By Rob Francis
The sixteenth of May 1987 was a blazing hot day. My grandparents, who lived in Coventry, were staying with us, and for the first time that I can remember we were all going to watch a football match together live on television – the FA Cup final between Coventry City and Tottenham Hotspur.
As a six-year-old, the match had been introduced to me as the game to decide the best team in England. This is of course not strictly true, but it does perhaps show how prominent the FA Cup was in England back then that it would be presented thus. No one even mentioned to me who had won the league.
Coventry had finished 10th in the old First Division that season but were the clear underdogs against a Spurs team that had finished third and featured the league’s top goalscorer, Clive Allen, plus exciting winger Chris Waddle and flamboyant long-haired creative midfielder Glenn Hoddle, who would be playing his last Spurs game before a big money (and back then, hugely exotic) move to Monaco.
If this game had happened 10 years later, I would have perceived it completely differently. As a Coventry fan, I would have been a jabbering wreck in the days leading up to it, done all I could to procure a ticket for Wembley, and consumed every single newspaper article on the subject.
As it was, aged six, I had none of this anticipation. I do not recall watching any of the earlier rounds, including Coventry’s 3-2 semi-final against Leeds. It was almost as if I woke up one day and Coventry were in the FA Cup final. With no football baggage at that age, I had little idea of what I was letting myself in for.
First half
“You can have a sweet every time there’s a goal.”
My genuine excitement at this prospect perhaps revealed my naivety when it came to football. Again, 10 years later, having lived through Coventry’s run of four consecutive 0-0 draws in 1992 under Don Howe, I wouldn’t have been so excited by Grandma’s offer, least of all conflicted. So that means every time even Spurs score, I get a sweet? Hmm. What a bind.
As it turns out, I didn’t have long to wait. With just two minutes gone, Clive Allen scored the first goal in my football watching career, glancing in a header from a Waddle cross.
What was that feeling? A slight pang of disappointment? Maybe jealousy? After all, how could all those people dressed in white be so happy? Didn’t they want Coventry to win?

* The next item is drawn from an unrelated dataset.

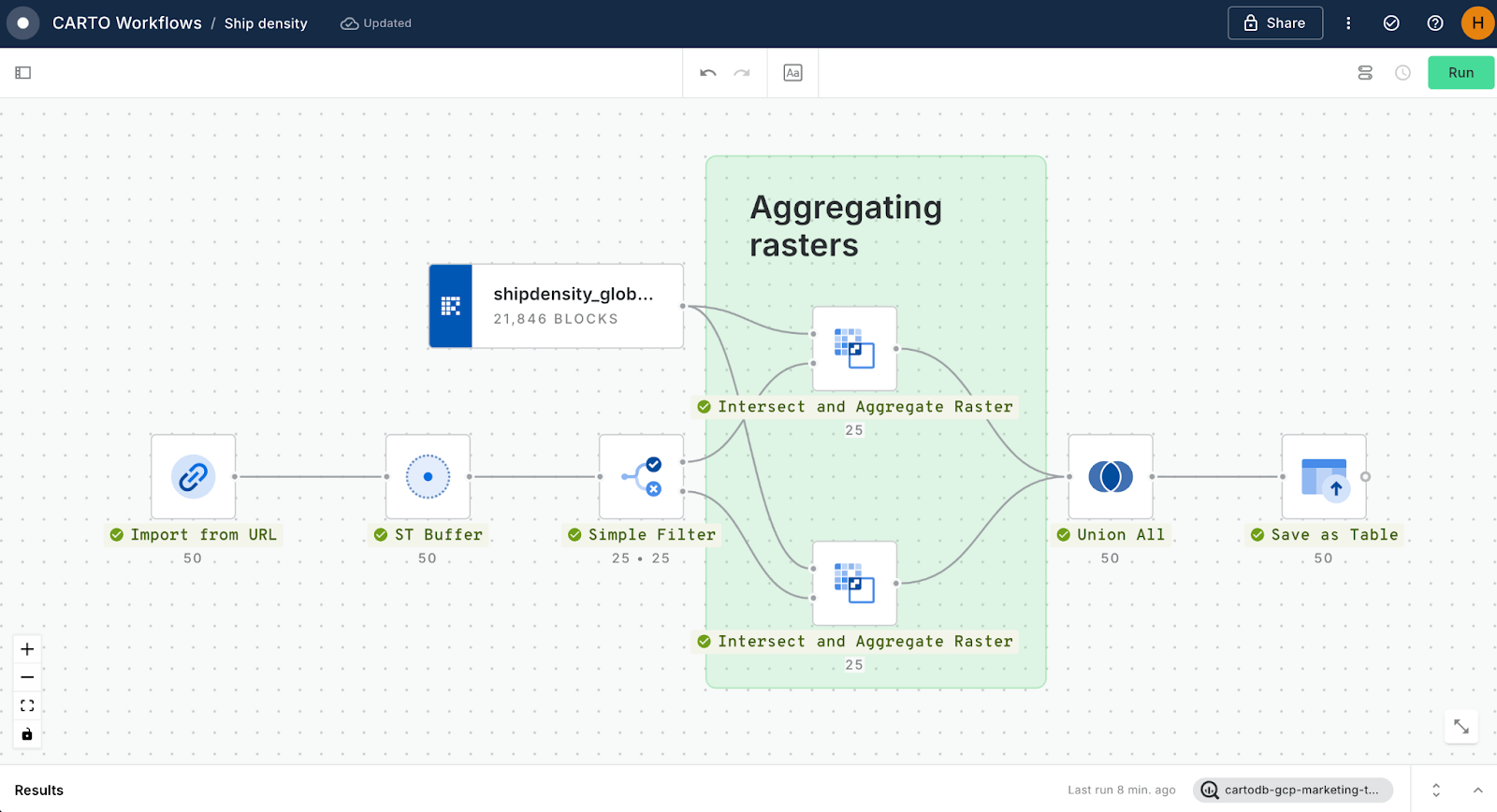Open the cartodb-gcp-marketing connection selector
Screen dimensions: 1497x812
[1292, 790]
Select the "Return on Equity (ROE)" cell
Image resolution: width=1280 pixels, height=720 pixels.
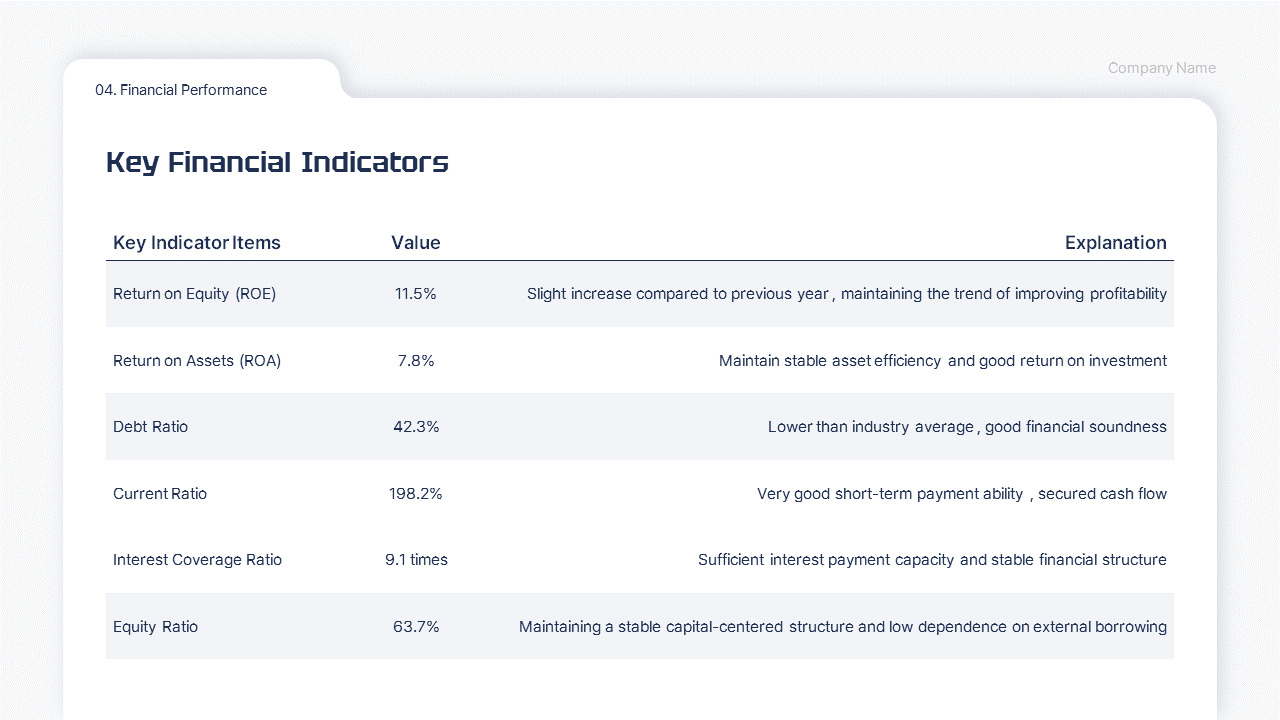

They didn’t want Coventry to win.
This realisation led to the first pang of disappointment in my football-watching life – there would be many more. So far, the game was going according to script, the fancy London team beating the unfashionable West Midlands outfit, sponsored by a bingo hall, in their first cup final.
I was still sucking on my first chocolate eclair when Coventry equalised, winger Dave Bennett taking it around the late Ray Clemence and knocking it into an empty net, falling over dramatically as he does so.
The pictures that appeared in Coventry’s local newspaper the following week show freeze frames as Bennett jinks and jumps over Clemence, exuding athleticism and grace, belying the speed at which this happens.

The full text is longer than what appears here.